** start of DATA IN THIS EXERCISE **

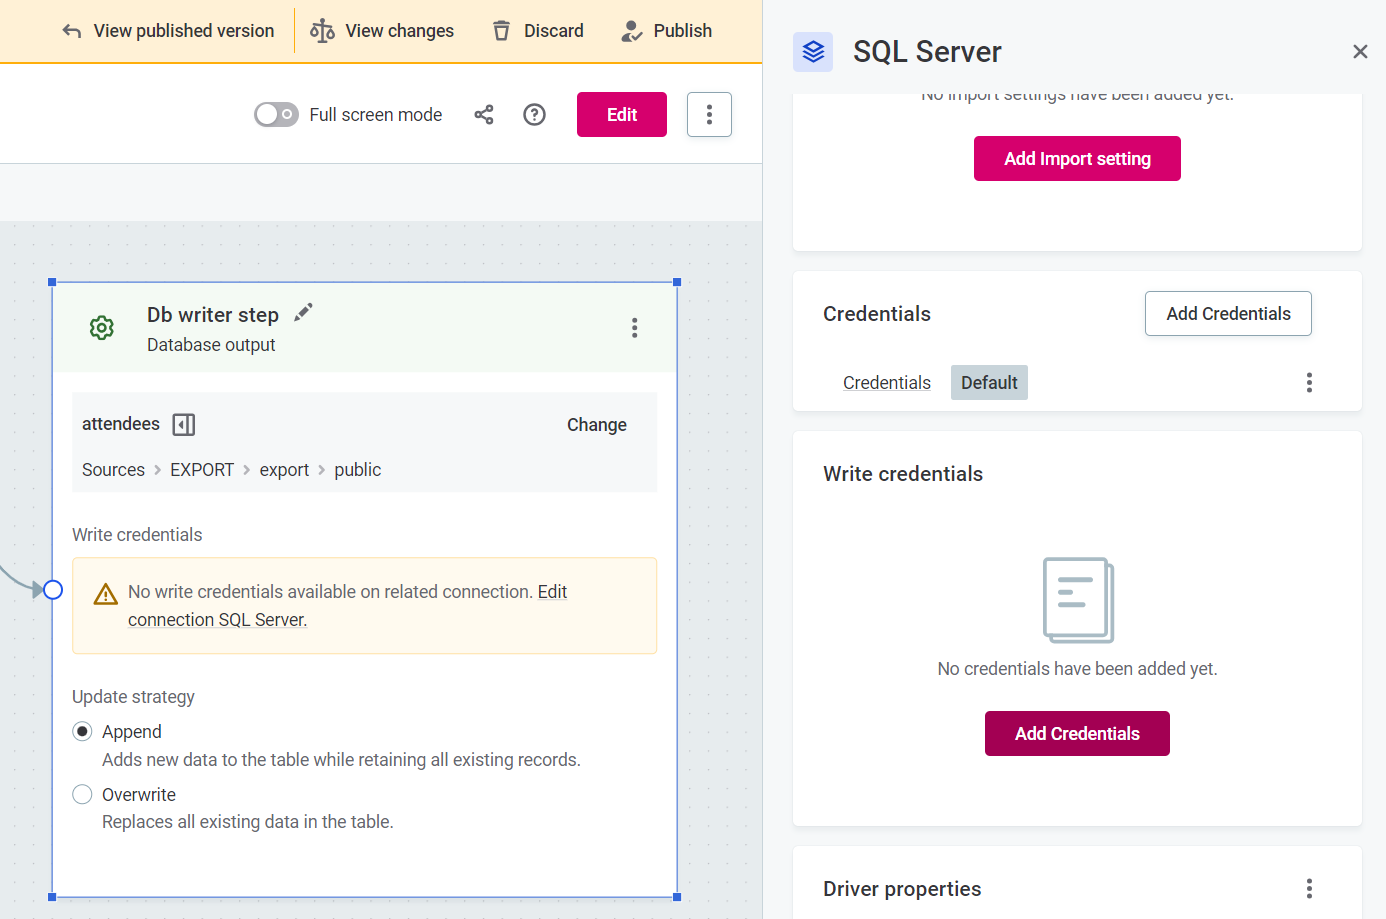Click the trash icon next to Discard
The image size is (1386, 919).
click(500, 30)
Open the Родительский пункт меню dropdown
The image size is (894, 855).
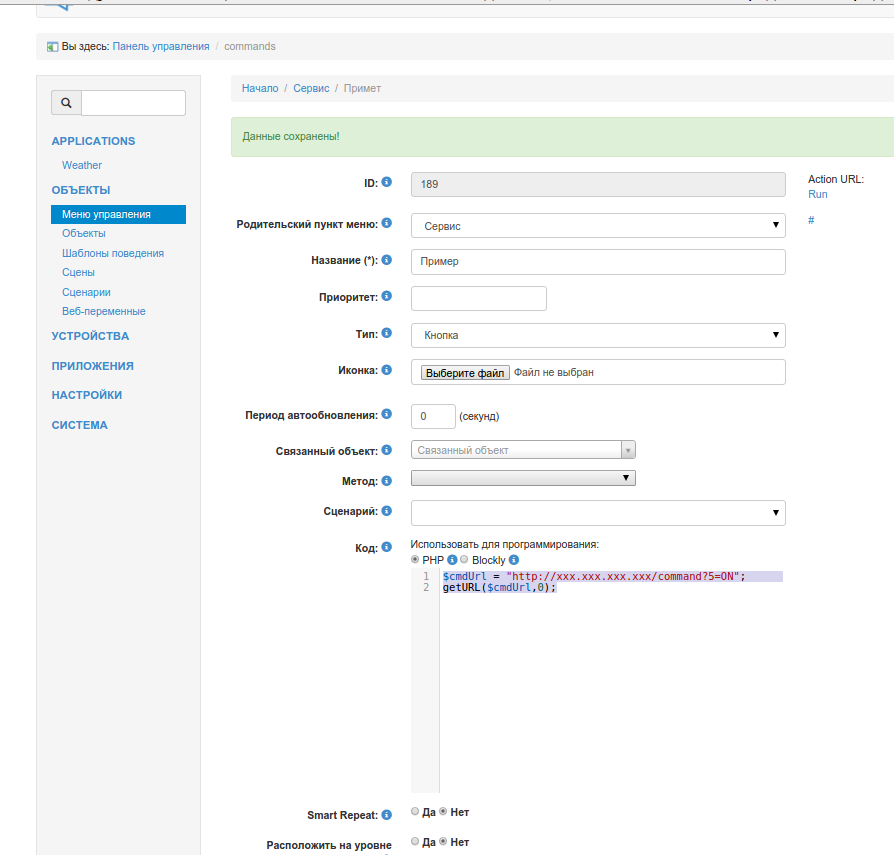pyautogui.click(x=598, y=226)
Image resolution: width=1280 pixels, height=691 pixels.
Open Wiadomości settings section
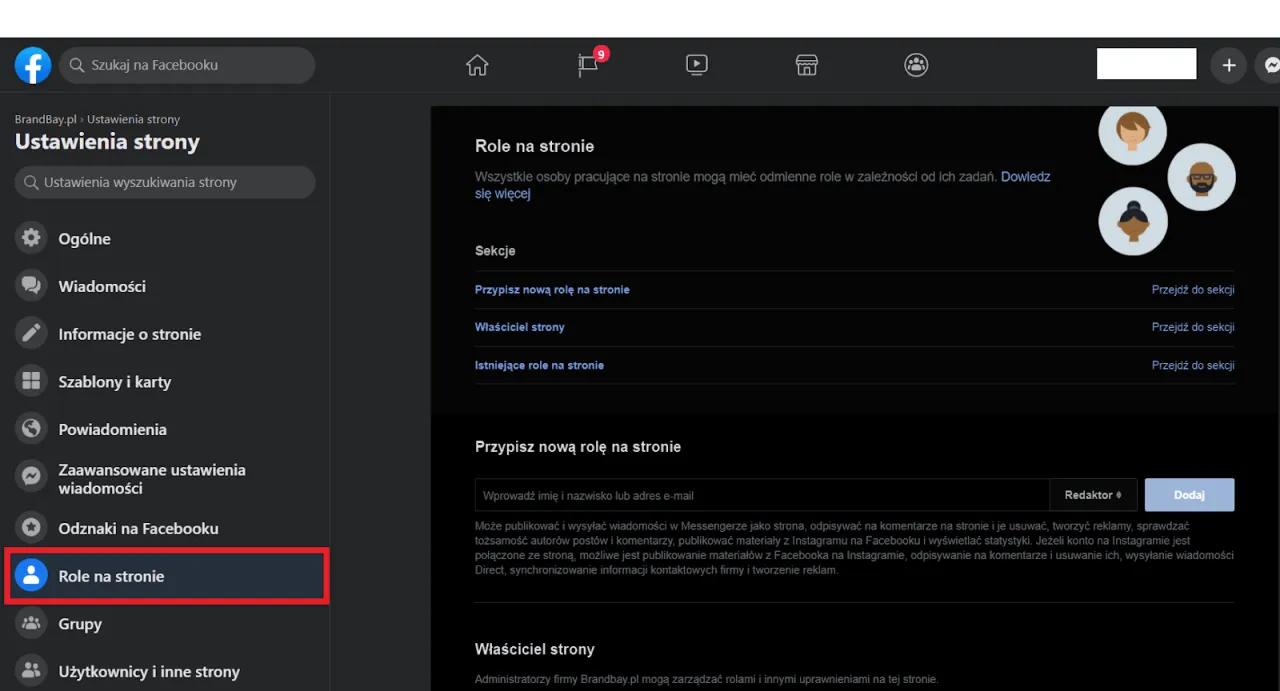(101, 287)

** end of DATA IN THIS EXERCISE **

# YOUR INSTRUCTIONS
Swap "settings section" for "preferences section" in the part of the listing above that opens with the line containing "Open the Родительский пункт меню dropdown" and closes with the end of the listing, and give that part back with nothing else changed. Leave the pictures out of your answer.

# ANSWER TO THE PROBLEM
Open the Родительский пункт меню dropdown
The image size is (894, 855).
pyautogui.click(x=598, y=226)
Image resolution: width=1280 pixels, height=691 pixels.
Open Wiadomości preferences section
(101, 287)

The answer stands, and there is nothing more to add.